## START

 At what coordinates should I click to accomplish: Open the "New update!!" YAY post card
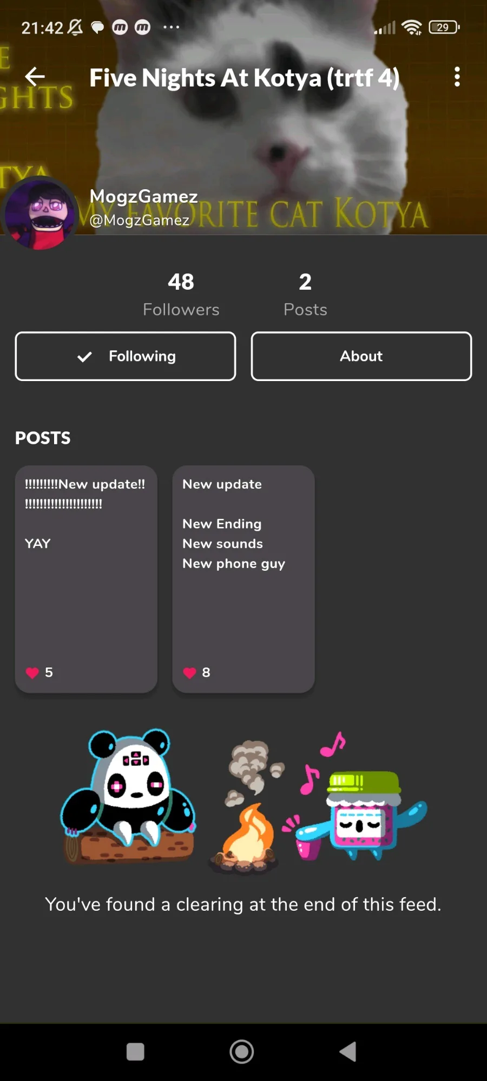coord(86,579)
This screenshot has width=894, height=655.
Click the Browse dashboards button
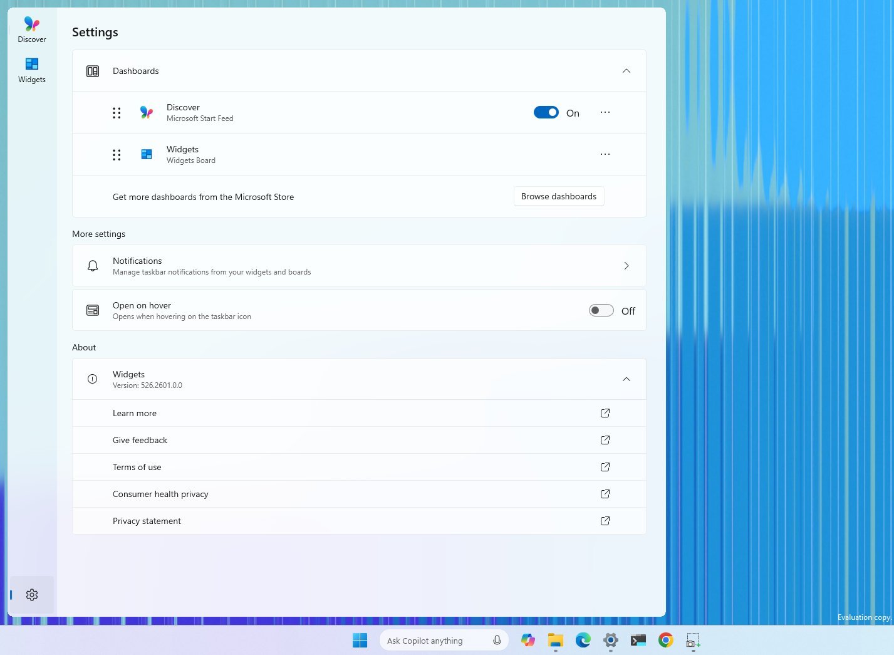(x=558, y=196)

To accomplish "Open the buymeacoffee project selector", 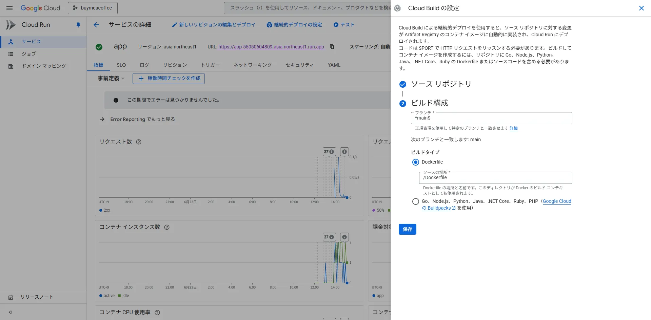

## END

▶ **Exercise**: Copy out all of the entries above with "Open" switched to "Launch" and everything else unchanged, leaving out the pictures.

▶ **Response below**:
 At what coordinates should I click to accomplish: Launch the "New update!!" YAY post card
coord(86,579)
This screenshot has width=894, height=655.
Click the Browse dashboards button
(x=558, y=196)

To accomplish "Launch the buymeacoffee project selector", 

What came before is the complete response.